Şener Kurtulmuş

Personal information
- Full name: Şener Kurtulmuş
- Date of birth: 22 December 1967 (age 57)
- Place of birth: Belgium
- Position: Goalkeeper

Team information
- Current team: –

Senior career*
- Years: Team / Apps / (Gls)
- 1987–1991: Malatyaspor / 29 / (0)
- 1991–1993: Sarıyer / 20 / (0)
- 1993–1996: Beşiktaş / 27 / (0)
- 1996–1998: Kuşadasıspor
- 1998–1999: Kasımpaşaspor
- 1999: Bayrampaşa Otogarspor
- 1999: Ürgüpspor

= Şener Kurtulmuş =

Turkish footballer

Şener Kurtulmuş (22 December 1967) is a Turkish former football goalkeeper.

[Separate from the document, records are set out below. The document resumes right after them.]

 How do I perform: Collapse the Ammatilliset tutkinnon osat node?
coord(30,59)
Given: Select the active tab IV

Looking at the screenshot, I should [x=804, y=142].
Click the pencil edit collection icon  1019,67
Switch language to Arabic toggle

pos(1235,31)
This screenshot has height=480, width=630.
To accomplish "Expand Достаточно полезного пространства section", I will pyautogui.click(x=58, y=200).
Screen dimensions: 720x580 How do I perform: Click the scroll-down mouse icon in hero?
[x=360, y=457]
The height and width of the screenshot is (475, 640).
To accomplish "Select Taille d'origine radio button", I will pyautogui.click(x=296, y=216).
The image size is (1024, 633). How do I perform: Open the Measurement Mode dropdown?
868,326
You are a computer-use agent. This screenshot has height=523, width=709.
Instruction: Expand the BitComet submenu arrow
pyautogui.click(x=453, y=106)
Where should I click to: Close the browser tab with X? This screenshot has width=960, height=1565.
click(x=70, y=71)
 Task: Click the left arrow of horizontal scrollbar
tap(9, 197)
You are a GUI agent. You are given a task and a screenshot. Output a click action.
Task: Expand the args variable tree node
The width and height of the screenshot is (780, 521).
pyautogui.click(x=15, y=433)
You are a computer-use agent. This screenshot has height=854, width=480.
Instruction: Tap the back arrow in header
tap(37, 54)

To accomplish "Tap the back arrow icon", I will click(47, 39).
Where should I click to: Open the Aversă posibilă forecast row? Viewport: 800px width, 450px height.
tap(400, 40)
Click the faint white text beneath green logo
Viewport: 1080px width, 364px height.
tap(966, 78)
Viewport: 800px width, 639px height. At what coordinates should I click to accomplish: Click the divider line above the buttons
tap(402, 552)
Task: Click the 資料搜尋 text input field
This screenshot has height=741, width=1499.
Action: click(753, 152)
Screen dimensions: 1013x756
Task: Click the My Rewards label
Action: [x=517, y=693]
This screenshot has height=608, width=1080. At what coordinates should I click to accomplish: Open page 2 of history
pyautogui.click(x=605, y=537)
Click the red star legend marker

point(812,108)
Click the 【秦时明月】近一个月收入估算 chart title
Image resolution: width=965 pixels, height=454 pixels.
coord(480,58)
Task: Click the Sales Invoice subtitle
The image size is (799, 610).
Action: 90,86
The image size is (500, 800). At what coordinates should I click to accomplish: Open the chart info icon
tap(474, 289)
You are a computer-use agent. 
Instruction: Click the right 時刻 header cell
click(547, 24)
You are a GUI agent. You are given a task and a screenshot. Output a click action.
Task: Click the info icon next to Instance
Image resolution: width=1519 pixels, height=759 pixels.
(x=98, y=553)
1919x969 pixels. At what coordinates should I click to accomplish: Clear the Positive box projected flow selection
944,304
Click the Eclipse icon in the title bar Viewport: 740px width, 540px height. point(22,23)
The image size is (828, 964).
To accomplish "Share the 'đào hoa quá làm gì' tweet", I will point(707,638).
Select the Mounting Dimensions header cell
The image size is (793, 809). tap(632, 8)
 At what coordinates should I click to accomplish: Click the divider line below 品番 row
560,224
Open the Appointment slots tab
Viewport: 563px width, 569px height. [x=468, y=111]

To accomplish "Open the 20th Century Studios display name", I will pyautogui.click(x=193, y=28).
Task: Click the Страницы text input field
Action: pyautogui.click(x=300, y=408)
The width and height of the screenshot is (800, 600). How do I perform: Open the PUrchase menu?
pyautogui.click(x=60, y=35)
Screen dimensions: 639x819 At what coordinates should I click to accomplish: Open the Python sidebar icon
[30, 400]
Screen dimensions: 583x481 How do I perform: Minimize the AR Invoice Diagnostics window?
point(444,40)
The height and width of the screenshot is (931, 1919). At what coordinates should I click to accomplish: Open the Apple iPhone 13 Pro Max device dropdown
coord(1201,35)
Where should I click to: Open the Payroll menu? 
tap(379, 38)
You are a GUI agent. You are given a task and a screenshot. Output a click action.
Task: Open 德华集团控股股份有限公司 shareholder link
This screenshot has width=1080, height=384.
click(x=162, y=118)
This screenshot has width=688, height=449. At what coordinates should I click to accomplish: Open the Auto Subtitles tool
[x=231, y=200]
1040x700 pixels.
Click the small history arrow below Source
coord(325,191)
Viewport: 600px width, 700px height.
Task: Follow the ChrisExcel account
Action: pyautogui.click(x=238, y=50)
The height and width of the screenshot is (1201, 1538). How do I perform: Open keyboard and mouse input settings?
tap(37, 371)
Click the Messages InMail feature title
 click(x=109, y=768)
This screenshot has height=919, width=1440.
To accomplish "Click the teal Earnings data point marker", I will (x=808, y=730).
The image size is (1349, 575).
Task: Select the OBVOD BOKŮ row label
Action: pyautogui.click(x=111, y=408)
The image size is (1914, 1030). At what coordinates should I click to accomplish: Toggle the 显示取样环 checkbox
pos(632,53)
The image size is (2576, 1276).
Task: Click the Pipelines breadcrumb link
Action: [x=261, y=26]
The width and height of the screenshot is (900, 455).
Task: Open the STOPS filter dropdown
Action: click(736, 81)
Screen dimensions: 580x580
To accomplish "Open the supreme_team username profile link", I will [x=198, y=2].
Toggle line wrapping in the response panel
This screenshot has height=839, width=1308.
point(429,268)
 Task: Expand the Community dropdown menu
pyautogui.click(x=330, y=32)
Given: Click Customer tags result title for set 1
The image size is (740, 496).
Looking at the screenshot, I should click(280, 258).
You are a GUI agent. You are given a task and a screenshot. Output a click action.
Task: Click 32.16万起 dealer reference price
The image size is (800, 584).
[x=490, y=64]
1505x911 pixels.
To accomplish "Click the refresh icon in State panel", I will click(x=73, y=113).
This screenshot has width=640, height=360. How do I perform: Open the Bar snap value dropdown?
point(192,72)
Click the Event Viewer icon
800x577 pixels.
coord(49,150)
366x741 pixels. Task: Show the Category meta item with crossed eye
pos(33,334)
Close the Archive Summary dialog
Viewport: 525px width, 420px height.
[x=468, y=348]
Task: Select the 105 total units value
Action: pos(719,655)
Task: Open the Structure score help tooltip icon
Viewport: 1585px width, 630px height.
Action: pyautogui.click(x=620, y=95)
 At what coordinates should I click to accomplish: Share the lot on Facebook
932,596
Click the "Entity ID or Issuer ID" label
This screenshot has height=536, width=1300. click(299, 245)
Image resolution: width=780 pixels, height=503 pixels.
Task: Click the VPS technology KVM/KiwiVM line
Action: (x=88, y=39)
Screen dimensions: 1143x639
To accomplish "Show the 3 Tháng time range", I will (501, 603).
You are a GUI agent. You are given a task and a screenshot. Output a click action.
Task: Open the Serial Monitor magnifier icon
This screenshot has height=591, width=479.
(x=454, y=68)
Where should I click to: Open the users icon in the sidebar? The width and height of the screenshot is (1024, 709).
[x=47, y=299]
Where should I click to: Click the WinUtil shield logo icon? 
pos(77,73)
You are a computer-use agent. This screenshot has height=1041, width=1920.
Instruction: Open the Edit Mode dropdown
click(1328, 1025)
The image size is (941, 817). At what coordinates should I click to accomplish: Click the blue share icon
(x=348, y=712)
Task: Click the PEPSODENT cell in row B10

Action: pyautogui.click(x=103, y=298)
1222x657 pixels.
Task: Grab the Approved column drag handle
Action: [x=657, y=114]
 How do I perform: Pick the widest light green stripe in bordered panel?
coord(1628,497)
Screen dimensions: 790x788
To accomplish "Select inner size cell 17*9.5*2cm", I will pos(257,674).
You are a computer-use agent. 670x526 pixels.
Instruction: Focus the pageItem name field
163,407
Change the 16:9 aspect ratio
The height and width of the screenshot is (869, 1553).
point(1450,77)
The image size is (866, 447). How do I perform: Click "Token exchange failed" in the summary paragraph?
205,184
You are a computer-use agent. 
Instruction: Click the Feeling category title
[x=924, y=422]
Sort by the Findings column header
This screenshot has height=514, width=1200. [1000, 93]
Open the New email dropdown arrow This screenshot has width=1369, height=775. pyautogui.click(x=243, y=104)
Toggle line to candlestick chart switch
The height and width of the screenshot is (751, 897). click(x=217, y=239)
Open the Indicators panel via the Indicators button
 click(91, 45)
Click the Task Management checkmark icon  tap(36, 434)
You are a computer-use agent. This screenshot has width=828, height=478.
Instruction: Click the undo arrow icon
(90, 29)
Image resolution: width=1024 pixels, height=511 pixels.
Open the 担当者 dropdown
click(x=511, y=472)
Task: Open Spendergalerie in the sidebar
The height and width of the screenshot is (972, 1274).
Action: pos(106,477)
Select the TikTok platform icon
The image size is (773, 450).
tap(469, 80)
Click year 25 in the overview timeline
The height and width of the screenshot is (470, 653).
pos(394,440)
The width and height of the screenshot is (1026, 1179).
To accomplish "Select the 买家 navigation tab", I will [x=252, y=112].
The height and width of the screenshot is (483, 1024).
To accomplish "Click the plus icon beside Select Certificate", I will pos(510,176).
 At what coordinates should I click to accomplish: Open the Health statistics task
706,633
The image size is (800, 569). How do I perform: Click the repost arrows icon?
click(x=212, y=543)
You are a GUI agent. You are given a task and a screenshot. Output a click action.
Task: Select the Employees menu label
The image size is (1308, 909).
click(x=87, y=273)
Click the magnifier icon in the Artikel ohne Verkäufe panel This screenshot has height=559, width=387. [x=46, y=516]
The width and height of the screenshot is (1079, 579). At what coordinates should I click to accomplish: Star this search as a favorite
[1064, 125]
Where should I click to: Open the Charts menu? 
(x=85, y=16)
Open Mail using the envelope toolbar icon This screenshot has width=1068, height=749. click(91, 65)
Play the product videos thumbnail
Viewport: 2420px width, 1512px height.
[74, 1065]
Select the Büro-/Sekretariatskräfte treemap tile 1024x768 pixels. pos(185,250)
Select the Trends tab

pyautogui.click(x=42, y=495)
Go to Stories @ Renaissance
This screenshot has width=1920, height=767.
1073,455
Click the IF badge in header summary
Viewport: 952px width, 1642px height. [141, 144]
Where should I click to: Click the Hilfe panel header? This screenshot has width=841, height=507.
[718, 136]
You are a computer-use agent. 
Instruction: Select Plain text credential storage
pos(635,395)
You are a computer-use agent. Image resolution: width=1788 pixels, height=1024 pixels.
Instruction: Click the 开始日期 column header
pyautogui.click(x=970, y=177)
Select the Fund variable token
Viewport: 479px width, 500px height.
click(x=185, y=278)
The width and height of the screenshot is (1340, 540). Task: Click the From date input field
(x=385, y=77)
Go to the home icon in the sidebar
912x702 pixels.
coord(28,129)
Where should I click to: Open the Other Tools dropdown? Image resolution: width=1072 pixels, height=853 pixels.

He achieved his biggest career successes at local side Beşiktaş, winning 1. Lig and Presidency Cup, both for once.

==Honours==
- Beşiktaş
- 1. Lig (1): 1994–95
- Presidency Cup (1): 1994

==Personal life==
In 1995, Rıza Çalımbay, Mehmet Özdilek, Sergen Yalçın, Alpay Özalan, Oktay Derelioğlu, Recep Çetin, Mustafa Özkan, Sertan Eser and, Şener Kurtulmuş took roles in a popular music video of 90's local band Aykut—Hakan—Ayşe. Kurtulmuş married Aylin Yüksel in Cappadocia, Ürgüp, in 2007.